Last modified: 2013-10-18 18:39:15 UTC
Created attachment 5408 [details] Sample export showcasing the problem Exports from Wikitravel (1.11.2, export-0.3) contain a "realname" tag as follows: <mediawiki> <page> <revision> <contributor> <realname>David</realname> </contributor> <comment> ... </comment> ... (Sample export attached.) This makes Special:Import go batshit insane: IMPORT: FAILURE: Invalid tag <realname> in <contributor> WikiImporter XML error: Invalid tag <realname> in <contributor> IMPORT: out_contributor realname IMPORT: POP contributor IMPORT: FAILURE: Expected </contributor>, got </realname> WikiImporter XML error: Expected </contributor>, got </realname> IMPORT: out_contributor contributor IMPORT: POP revision IMPORT: PARENT page IMPORT: in_page comment IMPORT: FAILURE: Element <comment> not allowed in a <page>. WikiImporter XML error: Element <comment> not allowed in a <page>. And it bails out with the (totally incorrect) error "All revisions were previously imported". Removing the offending line fixes the problem, but there are still quite a few WTFs here: 1) XML specs mandate that the parser should ignore unknown tags, not "FAIL" on them. 2) Having that unknown tag should not cause it to incorrectly pop out of <revision> and then fail to read the rest of the file. 3) At the very least, it should abort on and properly display the error (fail-fast), instead of blindly proceeding and then giving the user the wrong error. (In includes/specials/SpecialImport.php, any successCount = 0, that is, any failure at all, is logged as 'import-nonewrevisions'!) The same problem also affects importDump.php, which is even worse, as it just cheerily reports "Done!" even though the import failed.
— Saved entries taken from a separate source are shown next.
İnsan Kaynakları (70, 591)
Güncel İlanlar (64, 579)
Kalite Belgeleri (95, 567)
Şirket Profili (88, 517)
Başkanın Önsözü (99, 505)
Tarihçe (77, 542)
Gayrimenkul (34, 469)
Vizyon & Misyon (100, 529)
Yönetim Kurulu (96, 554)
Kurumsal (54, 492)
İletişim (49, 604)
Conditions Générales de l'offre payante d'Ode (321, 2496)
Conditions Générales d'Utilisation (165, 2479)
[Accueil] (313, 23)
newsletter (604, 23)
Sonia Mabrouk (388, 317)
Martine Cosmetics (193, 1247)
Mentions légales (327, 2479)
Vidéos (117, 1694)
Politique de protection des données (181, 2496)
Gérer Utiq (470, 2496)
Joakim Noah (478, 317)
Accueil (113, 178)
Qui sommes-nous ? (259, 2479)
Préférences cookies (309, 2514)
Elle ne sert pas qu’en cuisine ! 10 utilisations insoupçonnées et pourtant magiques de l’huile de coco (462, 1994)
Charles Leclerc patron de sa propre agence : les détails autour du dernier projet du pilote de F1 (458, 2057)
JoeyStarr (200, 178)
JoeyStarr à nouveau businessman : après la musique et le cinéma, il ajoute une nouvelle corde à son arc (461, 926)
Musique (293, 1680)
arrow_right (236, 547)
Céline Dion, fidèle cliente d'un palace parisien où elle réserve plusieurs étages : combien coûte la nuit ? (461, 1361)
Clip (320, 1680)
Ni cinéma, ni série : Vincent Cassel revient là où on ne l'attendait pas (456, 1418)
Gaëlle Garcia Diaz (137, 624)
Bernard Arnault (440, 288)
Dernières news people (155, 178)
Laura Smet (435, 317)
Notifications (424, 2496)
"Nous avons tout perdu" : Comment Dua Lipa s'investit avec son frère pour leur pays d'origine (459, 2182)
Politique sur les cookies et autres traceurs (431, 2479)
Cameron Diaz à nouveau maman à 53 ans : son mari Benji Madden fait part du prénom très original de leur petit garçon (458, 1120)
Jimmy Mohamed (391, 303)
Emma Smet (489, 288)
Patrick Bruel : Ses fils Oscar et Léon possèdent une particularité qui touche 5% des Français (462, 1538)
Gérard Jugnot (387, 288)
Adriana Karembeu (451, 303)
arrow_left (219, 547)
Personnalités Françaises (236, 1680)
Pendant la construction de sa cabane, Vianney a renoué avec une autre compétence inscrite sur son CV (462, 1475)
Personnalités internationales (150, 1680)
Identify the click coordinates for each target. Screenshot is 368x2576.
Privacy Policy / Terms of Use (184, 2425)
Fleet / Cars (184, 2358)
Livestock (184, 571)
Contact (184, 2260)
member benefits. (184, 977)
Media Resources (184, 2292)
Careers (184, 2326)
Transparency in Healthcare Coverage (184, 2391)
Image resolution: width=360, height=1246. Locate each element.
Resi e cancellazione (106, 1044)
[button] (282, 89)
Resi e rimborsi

1) XML specs mandate that the parser should ignore unknown tags, not "FAIL" on them. Totally untrue. :) XML doesn't specify any such thing; that's up to the domain-specific markup language. (XML is a meta-language, not a language per se.) However... it really ought to just ignore unknown tags, since that's the nice thing to do. The failure mode sounds wrong too, and should get fixed if it's still doing that.
I was able to import the attachment successfully using the latest code from git. Perhaps this has been fixed sometime in the last 5 years?